他靠在货架上,一点不为自己偷听到了时作岸和夏奡的交流而感到脸红。
这回是也是时作岸真正第一次有机会认真观察这人的脸。
虽然被所有人称做“郑哥”, 他看上去年纪其实并不大, 估摸着只有三十出头的样子。
尤其是那双漂亮的桃花眼和笑起来时自动浮现的卧蚕, 将这人的面容显得更加清秀年轻。
如果不是下巴位置上的一点青茬,第一眼望去只会感觉这人是二十来岁的大学生,能跟小粉毛称兄道弟的年龄。
他刚才不知道在外面做了什么,不止钢棍和靴子上, 墨蓝色冲锋衣,裸露在外面的皮肤,包括脸上, 到处都溅的是血和恶心的黄白的液体。
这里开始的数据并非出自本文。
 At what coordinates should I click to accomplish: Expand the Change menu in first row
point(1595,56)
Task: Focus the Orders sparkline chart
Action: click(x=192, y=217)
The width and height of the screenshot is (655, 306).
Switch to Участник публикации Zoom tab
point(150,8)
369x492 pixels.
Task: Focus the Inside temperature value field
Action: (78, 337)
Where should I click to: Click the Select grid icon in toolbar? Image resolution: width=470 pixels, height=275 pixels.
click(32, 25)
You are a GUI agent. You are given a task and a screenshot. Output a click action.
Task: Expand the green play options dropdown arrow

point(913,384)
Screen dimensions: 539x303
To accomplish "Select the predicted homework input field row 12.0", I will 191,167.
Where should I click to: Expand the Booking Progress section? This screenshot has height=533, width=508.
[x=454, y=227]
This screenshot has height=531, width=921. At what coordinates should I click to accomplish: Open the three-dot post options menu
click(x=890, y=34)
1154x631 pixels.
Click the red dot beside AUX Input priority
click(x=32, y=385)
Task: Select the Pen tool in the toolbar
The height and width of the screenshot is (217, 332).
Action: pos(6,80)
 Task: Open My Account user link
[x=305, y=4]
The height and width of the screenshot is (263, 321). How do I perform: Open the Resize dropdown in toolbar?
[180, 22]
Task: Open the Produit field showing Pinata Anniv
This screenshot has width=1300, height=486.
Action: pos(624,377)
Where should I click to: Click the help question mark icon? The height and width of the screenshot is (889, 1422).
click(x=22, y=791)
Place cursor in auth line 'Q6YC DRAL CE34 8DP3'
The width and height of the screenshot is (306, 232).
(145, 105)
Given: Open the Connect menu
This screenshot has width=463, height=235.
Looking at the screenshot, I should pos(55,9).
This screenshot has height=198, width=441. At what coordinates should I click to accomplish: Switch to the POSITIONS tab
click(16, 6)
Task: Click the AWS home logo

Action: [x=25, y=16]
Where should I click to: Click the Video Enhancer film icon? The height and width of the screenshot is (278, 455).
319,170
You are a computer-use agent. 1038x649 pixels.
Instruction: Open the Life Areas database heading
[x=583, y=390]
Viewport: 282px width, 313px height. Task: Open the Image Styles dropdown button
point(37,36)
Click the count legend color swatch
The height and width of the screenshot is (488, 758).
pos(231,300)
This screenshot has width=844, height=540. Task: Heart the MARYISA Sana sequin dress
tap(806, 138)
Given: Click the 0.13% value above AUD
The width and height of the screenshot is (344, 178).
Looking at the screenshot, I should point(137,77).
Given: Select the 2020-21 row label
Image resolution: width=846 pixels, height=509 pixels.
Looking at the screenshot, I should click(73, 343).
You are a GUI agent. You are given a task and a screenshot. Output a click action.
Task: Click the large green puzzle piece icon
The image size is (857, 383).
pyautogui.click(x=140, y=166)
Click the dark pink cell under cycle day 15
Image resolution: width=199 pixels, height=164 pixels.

在昏暗的室内,两排货架形成的狭小空间之间,配合上这人苍白的皮肤和靡丽的桃花眼, 看上去跟在演鬼片似的,压迫感十足。
“你——”
时作岸刚开口,准备上前一步时, 就被夏奡抓住胳膊拽在原地。
而拽他的人向前一步, 半个身体挡在他面前, 呈现出一副保护的姿态。
“你到底想做什么?”
夏奡懒得再去说一遍“你什么时候来的”、“刚才的对话你听到了多少”诸如此类没什么意义的废话。
他直奔主题,希望郑哥就自己所有奇怪的行径给出一个解释。
郑哥还靠在货架上,先是看到夏奡亲密的动作, 手抓着时作岸的手腕把他拉到身后,而另一位当事人没有任何不适或者挣扎的反应。
在他看来逾矩的行为,放在这两人中间却十分自然,仿佛他们本就应该如此亲密一样。